▼

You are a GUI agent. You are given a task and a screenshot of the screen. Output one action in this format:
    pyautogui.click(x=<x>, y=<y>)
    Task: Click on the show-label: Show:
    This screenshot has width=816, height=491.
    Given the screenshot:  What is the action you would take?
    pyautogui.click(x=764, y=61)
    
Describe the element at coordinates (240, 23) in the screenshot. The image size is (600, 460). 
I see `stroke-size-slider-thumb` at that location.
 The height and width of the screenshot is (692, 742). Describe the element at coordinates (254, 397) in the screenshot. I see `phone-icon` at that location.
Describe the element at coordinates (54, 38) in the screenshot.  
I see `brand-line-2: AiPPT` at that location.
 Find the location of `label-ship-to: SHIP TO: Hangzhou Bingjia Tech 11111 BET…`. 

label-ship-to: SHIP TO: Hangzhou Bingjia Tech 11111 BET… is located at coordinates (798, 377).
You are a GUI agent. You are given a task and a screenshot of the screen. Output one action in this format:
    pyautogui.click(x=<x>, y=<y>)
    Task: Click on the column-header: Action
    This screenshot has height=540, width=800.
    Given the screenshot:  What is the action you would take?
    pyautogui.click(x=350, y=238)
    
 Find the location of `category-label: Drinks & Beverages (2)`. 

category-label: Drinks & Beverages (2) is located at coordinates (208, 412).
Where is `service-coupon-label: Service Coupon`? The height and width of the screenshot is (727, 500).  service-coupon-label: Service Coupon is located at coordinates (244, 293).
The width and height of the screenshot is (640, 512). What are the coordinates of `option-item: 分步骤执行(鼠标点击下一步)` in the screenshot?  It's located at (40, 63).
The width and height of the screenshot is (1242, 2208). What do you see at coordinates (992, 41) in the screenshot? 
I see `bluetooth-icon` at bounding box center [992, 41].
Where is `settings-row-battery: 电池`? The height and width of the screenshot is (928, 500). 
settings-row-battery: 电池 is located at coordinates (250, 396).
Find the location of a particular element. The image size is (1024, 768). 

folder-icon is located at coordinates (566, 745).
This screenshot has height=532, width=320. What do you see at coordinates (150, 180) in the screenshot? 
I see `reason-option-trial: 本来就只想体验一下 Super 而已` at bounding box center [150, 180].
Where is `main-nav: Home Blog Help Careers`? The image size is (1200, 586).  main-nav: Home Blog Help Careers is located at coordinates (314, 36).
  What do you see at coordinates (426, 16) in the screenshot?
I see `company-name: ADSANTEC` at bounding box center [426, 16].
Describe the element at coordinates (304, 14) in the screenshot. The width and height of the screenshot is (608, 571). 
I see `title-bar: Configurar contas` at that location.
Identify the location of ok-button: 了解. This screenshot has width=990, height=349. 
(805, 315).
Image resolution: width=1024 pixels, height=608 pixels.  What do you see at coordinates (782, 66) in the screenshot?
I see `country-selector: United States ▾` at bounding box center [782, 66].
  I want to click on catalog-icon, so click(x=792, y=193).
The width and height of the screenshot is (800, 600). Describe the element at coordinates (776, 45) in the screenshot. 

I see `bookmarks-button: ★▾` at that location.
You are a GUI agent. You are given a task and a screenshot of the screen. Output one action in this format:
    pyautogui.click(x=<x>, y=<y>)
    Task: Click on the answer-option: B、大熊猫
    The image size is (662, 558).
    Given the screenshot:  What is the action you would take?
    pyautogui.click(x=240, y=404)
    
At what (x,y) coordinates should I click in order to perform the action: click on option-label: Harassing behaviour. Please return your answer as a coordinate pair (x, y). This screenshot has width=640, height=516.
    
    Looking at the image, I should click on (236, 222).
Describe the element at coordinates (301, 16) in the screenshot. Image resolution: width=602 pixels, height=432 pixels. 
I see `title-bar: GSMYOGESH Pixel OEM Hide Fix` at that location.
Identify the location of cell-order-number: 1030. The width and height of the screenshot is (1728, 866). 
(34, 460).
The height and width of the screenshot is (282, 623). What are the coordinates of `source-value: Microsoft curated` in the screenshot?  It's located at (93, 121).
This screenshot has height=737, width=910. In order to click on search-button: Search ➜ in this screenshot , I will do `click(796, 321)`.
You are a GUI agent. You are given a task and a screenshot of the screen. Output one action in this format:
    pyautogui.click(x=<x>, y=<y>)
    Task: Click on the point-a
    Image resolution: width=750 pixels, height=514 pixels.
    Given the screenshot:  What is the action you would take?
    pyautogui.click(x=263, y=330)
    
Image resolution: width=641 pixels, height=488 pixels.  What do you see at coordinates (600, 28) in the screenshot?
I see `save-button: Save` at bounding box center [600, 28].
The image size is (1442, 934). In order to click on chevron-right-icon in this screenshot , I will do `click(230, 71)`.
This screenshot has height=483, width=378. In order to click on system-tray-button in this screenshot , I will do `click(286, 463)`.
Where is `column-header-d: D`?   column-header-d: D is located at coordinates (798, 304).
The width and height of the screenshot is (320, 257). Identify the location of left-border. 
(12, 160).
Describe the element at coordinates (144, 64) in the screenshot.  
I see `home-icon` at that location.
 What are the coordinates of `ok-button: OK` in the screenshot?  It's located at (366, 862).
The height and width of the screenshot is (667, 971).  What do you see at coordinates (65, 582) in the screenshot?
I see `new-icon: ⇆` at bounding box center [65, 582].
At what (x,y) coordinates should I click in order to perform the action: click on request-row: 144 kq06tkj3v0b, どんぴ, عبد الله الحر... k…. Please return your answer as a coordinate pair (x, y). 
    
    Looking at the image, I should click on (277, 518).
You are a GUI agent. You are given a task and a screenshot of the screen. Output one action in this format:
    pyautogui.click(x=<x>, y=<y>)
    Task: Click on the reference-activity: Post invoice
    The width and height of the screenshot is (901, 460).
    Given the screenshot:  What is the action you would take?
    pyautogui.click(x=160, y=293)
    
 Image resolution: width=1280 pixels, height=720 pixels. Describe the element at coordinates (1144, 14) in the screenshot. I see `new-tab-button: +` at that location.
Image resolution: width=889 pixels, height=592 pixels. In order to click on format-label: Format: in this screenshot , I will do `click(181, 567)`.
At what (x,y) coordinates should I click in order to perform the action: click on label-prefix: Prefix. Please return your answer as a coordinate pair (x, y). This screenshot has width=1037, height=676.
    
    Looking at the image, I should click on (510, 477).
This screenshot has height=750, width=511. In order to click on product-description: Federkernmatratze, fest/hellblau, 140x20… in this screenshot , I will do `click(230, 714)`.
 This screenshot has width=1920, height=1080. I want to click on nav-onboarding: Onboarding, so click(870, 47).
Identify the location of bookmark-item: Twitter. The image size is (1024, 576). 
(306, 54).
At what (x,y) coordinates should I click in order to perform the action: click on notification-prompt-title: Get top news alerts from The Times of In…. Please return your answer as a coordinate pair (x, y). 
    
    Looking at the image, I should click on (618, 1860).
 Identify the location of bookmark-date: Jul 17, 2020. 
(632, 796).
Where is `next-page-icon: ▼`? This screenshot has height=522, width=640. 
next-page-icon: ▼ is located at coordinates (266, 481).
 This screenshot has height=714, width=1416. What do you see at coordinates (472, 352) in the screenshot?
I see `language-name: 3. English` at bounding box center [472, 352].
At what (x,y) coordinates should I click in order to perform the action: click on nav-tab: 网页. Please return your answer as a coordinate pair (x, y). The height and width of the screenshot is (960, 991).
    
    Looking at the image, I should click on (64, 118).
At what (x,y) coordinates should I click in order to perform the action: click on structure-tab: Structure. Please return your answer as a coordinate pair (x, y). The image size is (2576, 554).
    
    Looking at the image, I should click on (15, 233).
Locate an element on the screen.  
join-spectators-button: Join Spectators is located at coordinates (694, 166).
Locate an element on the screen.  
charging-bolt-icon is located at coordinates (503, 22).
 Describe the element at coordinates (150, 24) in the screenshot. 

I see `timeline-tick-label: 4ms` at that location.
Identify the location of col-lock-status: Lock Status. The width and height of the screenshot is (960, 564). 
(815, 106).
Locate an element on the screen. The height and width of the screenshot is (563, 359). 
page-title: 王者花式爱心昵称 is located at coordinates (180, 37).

▲

| TASK GOAL |
Count the lines in the listing above that contain the string "next", matching case exactly. Reply with the number alone.

| SOLVED EXERCISE |
2